Kur’anın zahiri açıklanan zahir şeriat hükümleridir. Batını ise zahir yönün hakikat ve marifet hükümlerin bildirilmesidir. Haddi derken zahir ve batın hükümlerini belirten ve birleştiren sınırları açıklar. Matla-ı derken ise zahir-batın-evvel-ahir hükümlerini birleştiren ana kaynağı Zati Hüviyetini belirtir. Bunu belirten ayette “O (hüve) evveldir, ahirdir, zahirdir, batındır; O (hüve=ilahi hüviyet) her şeyi bilicidir” (Hadid/3) buyurulmaktadır. Bu nedenle Şeriat-ı Muhammedi ve Sünnet-i Muhammedi bütün bu vasıfları birleştiren ve açan hususları içerir. Kur’anın yaşama sunulmuş biçimidir. Zahirsiz batın, batınsız zahir, evvelsiz ahir, ahirsiz evvel eksiktir. Şeriat-ı Muhammedi’nin yaşanmasıda bu nedenle eksik kalır. Şeriat-ı Muhammedi ise insanı “kamil insan” yapmak üzere konulan hükümleridir. Eksik ve noksan bir insan Hakk’ı tam yansıtamaz. Eksik ayna olur. Kur’an’dan Temsil ettiği ise yansıttığı kadardır. “Ben Ademi kendi suretimde ve Rahman suretinde yarattım” kudsi hadislerinden hissesi kamil manada olmaz. İsim ve sıfatlarını ve Hakk’ı temsil ve tafsil ettiği oranda insan olur.
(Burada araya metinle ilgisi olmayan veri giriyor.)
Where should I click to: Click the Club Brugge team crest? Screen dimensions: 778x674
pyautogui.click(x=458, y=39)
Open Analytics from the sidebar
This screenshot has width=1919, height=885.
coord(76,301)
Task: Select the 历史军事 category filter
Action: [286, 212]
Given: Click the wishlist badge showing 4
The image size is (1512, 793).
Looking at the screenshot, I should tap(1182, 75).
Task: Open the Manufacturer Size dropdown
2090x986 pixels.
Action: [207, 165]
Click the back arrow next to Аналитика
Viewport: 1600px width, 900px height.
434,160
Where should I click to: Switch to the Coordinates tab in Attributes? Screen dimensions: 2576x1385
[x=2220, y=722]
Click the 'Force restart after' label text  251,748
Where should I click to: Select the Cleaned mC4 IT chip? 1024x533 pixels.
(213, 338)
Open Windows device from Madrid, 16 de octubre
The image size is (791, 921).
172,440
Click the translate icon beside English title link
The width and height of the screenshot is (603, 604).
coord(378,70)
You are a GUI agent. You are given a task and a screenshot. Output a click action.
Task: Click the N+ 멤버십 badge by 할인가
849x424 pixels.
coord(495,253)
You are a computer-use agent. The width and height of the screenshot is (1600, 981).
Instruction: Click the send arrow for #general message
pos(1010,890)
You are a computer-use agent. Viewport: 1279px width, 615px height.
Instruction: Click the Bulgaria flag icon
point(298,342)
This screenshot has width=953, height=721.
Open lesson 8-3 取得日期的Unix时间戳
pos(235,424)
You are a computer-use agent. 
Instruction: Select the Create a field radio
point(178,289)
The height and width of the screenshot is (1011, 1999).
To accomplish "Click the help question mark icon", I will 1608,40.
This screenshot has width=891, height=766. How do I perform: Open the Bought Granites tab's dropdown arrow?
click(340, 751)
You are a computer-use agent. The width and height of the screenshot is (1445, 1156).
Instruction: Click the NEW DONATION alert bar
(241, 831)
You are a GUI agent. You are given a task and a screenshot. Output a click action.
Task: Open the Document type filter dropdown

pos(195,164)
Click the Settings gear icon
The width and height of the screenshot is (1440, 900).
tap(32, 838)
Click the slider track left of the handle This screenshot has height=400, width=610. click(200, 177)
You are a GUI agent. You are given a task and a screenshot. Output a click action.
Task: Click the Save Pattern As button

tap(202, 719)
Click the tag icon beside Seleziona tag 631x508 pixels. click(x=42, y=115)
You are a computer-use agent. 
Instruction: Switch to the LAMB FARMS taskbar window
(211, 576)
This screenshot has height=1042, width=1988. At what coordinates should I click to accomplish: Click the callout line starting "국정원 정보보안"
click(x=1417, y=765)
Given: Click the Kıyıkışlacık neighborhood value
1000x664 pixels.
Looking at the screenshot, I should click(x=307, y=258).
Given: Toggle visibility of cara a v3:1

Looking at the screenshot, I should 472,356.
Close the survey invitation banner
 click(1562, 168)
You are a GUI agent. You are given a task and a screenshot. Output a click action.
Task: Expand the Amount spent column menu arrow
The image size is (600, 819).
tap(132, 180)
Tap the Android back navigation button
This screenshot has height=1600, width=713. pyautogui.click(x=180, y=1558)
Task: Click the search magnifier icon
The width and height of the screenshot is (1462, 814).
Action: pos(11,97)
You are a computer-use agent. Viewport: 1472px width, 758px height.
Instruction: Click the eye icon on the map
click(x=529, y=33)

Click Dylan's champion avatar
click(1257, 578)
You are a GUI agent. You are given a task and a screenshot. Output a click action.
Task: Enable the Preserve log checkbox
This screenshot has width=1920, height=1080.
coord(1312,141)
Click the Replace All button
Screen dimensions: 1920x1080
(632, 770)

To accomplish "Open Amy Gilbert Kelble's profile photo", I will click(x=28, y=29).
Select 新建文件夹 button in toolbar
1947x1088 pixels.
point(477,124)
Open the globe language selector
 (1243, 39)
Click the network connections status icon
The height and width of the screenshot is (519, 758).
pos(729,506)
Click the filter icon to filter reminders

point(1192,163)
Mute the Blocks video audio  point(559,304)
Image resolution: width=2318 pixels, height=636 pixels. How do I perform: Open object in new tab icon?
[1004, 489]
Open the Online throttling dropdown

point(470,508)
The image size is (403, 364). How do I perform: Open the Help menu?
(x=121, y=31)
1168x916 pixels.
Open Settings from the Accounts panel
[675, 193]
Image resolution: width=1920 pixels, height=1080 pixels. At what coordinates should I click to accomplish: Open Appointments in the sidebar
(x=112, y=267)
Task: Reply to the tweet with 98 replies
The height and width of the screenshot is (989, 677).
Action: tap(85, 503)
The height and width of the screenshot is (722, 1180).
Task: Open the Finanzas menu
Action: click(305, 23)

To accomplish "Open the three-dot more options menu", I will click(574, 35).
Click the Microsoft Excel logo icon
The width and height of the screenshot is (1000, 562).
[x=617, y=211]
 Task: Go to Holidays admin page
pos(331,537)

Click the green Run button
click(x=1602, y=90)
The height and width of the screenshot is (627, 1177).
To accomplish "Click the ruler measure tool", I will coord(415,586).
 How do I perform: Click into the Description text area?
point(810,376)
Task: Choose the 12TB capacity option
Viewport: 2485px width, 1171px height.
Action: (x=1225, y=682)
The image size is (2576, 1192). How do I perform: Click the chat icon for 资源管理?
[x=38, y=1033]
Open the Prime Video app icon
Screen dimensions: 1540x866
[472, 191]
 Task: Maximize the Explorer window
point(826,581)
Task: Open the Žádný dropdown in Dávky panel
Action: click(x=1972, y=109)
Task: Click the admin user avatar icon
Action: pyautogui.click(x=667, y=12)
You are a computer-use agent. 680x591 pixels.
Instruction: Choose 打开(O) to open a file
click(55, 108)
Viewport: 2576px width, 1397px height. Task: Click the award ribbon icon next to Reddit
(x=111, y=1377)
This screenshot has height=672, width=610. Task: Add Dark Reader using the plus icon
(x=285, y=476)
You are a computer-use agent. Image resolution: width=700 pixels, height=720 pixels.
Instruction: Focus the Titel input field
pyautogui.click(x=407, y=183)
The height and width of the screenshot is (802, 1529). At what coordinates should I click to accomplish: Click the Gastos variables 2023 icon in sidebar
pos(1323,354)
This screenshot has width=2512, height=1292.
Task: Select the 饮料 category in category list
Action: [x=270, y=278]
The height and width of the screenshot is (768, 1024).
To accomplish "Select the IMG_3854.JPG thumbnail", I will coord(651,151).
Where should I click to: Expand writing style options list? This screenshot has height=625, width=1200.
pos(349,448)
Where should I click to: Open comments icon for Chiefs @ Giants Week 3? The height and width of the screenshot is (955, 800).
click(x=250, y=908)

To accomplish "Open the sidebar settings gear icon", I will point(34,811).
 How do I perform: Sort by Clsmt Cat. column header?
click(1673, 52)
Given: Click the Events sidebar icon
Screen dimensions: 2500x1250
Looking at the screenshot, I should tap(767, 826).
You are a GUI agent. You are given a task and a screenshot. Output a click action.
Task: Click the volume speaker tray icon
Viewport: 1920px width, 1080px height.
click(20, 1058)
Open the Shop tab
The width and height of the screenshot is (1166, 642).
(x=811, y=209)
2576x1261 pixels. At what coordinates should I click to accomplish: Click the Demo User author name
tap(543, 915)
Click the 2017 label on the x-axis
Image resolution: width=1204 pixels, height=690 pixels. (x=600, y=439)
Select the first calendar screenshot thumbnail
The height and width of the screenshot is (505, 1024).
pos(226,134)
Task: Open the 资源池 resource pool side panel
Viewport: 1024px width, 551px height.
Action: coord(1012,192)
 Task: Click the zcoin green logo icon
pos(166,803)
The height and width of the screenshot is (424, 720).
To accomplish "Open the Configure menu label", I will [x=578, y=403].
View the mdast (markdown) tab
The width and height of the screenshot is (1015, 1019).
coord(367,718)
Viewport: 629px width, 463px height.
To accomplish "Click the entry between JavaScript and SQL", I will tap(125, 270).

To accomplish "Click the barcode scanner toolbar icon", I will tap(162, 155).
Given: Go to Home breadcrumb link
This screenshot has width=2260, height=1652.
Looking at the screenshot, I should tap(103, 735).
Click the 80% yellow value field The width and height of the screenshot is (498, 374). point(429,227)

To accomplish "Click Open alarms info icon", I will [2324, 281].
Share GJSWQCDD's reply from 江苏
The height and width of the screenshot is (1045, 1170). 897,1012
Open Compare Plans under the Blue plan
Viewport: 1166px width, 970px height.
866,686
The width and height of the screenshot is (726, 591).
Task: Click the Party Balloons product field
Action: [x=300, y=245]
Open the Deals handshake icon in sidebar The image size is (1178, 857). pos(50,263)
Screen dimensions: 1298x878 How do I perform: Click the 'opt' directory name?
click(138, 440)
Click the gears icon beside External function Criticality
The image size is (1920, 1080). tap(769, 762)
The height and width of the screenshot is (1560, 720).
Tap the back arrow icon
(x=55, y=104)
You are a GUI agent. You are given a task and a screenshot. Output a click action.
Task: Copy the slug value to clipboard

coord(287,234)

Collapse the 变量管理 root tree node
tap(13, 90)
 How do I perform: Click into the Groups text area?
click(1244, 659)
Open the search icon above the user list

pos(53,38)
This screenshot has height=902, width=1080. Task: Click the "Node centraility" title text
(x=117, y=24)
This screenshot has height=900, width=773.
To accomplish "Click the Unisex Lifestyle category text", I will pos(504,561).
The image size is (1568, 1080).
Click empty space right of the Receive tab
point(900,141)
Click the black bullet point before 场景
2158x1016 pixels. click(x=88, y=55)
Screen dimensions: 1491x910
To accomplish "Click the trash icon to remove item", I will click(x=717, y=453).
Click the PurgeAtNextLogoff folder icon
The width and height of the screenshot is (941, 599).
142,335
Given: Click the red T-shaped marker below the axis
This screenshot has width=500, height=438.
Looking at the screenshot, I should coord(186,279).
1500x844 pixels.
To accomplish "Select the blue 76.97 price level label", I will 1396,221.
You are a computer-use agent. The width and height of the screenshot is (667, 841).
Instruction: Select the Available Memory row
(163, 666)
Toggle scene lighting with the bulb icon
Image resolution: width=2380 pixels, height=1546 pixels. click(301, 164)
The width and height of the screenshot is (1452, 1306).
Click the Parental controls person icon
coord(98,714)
Esas olan ise “insan-ı kamil” olmaktır. “Zahir-batın-evvel-ahir” yönleriyle ilahi hüviyeti kamil manada temsil ederek “halife” olarak yaşamaktır hedef. Bu nedenle Kur’an’ı hadiste belirtildiği ve ayette açıklandığı üzere zahir-batın bütünlüğü ile yaşamak gereklidir. Şeriat-ı Muhammedinin gerçek hedefi de budur. “O hevasından konuşmaz. Konuştuğu ancak vahy iledir” (Necm/3-4) hükmü gereği Sünnet-i Muhammedi’de Kur’an’ın yaşanmış ve tafsil edilmiş halidir. O da bütün bu özellikleri açandır.
Nefsi natıka ise Allah’ın nuru ve Kur’anın sırrı makamıdır. Kendinde dürülü olan Kur’an sırrının açığa çıkabilmesi için Şeriat-ı Muhammedi ve Sünnet-i Muhammediye’ye uyması gerekir. Nefsi natıka asli haline gelene kadar ancak Şeriat-ı ve Sünnet-i Muhammedi’ye uyar ve uygularsa NUR ve KURAN-I NATIK vasfını kazanabilir. Bunun başka bir yolu yoktur. Bu nedenle nefsi natıkanın bu vasıfları kazanması ancak “zahir-batın-evvel-ahir” hükümlerini bünyesinde yaşaması ve birleştirmesi ile mümkündür. Bu hükümleri birleştirmeyen “kamil insan” ve “kamil halife” olamaz. Kendi nefs mertebesinin temsilcisi ve uygulayıcısı olurlar. İnsan-ı Kamil tüm bu hükümleri birleştirdiği için Hz. Resul (sav) “Beni gören Hakk’ı görür” buyurmuştur. O, tüm yönleri ile (zahir-batın-evvel-ahir) Hakk’ı temsil eden ilahi aynadır. O’nun varislerinin de hissesi vardır, bu açıdan bu hadisten hissemizde ancak Şeriat-ı ve Sünnet-i Muhammediye’yi ilahi hüviyetin bu dört itibari ile birleştirebildiğimiz orandadır.
Makam-ı Mahmud’daki yerimizde, mümin ve Müslüman olarak mertebemizde “zahir-batın-evvel-ahir” hükümlerini “şeriat-tarikat-hakikat-marifet” mertebelerinde idrak ederek yaşamamız ile ilgilidir. Tüm bu hüküm ve mertebeleri birleştirmek ise Şeriat-ı ve Sünnet-i Muhammediye’yi yaşama alıp “Kur!an-ı Natık” olmaktır.